Is there any way to do this in yaml
?
As obvious from the syntax, I use pyyaml
to parse the file.
Upvotes: 1
Views: 2629
Reputation: 76872
YAML interpreters should take the most recent definition of an anchor:
An alias node is denoted by the “*” indicator. The alias refers to the most recent preceding node having the same anchor. It is an error for an alias node to use an anchor that does not previously occur in the document. It is not an error to specify an anchor that is not used by any alias node.

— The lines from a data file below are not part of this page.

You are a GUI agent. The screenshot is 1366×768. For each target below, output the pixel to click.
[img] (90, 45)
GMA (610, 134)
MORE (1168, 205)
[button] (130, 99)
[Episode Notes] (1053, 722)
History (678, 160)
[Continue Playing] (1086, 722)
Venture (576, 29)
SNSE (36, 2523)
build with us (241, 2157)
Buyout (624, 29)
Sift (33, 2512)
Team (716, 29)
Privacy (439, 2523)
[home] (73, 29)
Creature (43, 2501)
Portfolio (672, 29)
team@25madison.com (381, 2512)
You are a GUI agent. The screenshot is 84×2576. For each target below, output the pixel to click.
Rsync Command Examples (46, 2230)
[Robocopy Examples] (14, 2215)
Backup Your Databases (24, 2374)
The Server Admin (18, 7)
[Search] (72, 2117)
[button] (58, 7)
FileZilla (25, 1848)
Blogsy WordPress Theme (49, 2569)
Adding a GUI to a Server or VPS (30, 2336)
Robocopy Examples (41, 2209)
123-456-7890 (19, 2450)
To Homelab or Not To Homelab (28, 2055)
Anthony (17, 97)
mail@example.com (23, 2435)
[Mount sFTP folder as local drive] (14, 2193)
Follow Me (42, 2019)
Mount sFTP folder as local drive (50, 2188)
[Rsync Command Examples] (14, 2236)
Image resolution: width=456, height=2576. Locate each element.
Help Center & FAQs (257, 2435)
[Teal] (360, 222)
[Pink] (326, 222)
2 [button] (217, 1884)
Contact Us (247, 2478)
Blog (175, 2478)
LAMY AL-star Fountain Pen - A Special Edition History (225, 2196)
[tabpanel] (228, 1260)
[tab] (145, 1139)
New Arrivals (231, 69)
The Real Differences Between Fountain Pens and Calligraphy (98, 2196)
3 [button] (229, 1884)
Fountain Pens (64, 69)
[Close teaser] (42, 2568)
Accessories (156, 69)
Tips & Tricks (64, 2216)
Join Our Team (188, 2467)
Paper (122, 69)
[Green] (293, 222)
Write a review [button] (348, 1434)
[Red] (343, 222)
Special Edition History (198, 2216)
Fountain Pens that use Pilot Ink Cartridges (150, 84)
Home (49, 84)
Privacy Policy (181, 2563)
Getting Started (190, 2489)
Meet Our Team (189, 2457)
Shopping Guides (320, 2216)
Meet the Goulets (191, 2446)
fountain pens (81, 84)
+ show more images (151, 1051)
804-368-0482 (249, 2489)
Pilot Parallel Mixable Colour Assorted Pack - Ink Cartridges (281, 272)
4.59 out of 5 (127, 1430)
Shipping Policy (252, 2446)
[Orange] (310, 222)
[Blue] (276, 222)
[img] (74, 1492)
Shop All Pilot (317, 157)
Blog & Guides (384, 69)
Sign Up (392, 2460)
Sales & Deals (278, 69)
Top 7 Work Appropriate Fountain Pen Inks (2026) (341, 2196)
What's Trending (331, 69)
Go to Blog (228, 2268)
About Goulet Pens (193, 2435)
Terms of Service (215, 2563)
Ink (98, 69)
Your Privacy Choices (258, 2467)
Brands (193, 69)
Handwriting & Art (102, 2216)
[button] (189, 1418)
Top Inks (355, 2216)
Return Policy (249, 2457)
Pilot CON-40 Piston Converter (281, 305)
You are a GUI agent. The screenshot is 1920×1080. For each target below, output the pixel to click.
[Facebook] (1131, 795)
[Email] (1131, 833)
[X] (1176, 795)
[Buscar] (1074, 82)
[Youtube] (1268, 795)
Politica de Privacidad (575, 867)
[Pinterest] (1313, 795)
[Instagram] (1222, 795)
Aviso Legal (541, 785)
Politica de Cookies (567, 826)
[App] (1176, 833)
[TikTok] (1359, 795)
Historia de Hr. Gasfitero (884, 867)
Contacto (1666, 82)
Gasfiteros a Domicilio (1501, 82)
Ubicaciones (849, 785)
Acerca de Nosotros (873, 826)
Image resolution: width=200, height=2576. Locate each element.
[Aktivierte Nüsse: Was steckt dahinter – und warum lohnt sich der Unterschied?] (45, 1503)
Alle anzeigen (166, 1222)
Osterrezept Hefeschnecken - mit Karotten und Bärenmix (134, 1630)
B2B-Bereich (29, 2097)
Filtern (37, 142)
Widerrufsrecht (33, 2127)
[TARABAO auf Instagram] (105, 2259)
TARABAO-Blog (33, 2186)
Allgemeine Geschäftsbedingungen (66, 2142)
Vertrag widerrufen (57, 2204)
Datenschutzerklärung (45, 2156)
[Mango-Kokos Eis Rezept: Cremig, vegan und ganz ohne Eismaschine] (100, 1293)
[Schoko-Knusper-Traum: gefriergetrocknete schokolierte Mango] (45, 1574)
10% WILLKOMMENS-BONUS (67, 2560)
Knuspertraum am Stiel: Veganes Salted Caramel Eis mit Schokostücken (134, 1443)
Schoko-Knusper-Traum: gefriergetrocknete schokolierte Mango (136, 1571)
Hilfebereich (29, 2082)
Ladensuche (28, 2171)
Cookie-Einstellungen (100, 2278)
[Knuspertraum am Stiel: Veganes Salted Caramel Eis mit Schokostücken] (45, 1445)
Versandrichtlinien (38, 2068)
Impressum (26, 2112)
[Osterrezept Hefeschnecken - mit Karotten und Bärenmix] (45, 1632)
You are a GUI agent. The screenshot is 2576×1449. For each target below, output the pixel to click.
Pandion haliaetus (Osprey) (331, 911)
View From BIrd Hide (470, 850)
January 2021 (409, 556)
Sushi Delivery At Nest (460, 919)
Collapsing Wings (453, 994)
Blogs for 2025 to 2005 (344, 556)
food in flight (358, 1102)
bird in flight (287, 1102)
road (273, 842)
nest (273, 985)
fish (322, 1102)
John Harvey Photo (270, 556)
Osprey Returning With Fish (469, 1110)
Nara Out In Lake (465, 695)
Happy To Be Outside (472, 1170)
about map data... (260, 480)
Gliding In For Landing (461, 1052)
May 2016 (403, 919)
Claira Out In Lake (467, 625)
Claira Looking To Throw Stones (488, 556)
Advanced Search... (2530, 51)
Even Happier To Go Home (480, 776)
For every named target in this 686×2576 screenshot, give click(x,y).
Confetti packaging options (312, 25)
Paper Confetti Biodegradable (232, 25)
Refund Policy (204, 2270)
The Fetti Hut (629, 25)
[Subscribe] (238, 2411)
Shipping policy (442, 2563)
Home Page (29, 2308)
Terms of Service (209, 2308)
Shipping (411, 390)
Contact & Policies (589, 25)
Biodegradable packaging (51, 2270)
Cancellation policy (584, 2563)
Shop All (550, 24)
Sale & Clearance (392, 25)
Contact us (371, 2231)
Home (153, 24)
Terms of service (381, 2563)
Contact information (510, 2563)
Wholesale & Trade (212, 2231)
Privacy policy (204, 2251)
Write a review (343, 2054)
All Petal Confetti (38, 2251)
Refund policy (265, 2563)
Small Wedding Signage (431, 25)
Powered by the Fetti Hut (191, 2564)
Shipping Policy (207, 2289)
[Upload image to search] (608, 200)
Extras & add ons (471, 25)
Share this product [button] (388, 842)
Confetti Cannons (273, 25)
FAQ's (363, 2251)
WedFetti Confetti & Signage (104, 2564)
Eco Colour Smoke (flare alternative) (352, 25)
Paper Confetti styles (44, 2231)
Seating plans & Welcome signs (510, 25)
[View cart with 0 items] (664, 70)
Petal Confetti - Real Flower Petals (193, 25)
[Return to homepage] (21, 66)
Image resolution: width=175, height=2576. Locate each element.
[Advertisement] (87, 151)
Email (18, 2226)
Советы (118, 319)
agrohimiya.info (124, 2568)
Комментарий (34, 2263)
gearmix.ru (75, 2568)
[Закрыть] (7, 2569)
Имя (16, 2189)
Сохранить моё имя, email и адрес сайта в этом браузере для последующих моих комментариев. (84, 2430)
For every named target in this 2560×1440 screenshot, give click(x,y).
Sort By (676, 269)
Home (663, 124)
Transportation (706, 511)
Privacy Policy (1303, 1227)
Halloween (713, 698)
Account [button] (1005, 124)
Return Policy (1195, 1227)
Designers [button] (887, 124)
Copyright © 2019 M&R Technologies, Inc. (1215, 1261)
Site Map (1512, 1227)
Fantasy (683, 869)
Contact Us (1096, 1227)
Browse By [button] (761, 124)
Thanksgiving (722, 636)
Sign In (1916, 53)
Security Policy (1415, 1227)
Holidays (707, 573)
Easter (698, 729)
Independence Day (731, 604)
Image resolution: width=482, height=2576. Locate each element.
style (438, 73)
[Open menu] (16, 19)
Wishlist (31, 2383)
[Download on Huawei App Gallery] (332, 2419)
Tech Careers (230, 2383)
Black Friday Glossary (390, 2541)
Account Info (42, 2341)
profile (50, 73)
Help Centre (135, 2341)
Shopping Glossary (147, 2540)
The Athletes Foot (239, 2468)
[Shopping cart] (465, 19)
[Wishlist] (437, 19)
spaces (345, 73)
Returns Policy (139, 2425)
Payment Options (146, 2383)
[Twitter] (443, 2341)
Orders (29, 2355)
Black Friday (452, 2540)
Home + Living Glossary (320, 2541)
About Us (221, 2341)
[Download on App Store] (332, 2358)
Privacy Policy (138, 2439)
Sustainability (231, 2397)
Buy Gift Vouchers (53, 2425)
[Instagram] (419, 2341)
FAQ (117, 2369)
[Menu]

So even if PyYAML (3.10/3.11) would not throw a ComposerError
if you try to parse:
default: &DEFAULT
bucket: &bucket default_path
# Make sure that the second parameter of join doesn't start with a /
# otherwise it is interpreted as an absolute path and join won't work
path1: !!python/object/apply:os.path.join [*bucket, work_area/test1]
path2: !!python/object/apply:os.path.join [*bucket, work_area/test2]
production:
<<: *DEFAULT
bucket: &bucket "s3://production-bucket"
inserting the path1
and path2
keys with <<: *DEFAULT*
would give you their expanded versions with default_path
as that is the definition available to the parser when reading [*bucket, work_area/test1]
The "expansion" of the alias is done as soon as the alias is read in from the YAML source, not at some point at the end of the file, when all anchored data has been read in.
In you updated example, there is no other anchor bucket
defined than the one for the scalar "default_path
". You are confusing yourself by using the same name for the anchor and the keys (bucket
), but the key names are completely irrelevant for resolving the alias *bucket
.
If you can rearrange your YAML you might get something acceptable to your use case by doing ¹:
import ruamel.yaml
yaml_str = """\
default: &DEFAULT
bucket: &klm default_path
production:
&klm "s3://production-bucket"
result:
<<: *DEFAULT
# Make sure that the second parameter of join doesn't start with a /
# otherwise it is interpreted as an absolute path and join won't work
path1: !!python/object/apply:os.path.join [*klm, work_area/test1]
path2: !!python/object/apply:os.path.join [*klm, work_area/test2]
"""
conf = ruamel.yaml.load(yaml_str)
print(conf['result']['path1'])
which will give you:
s3://production-bucket/work_area/test1
¹ This was done using ruamel.yaml of which I am the author.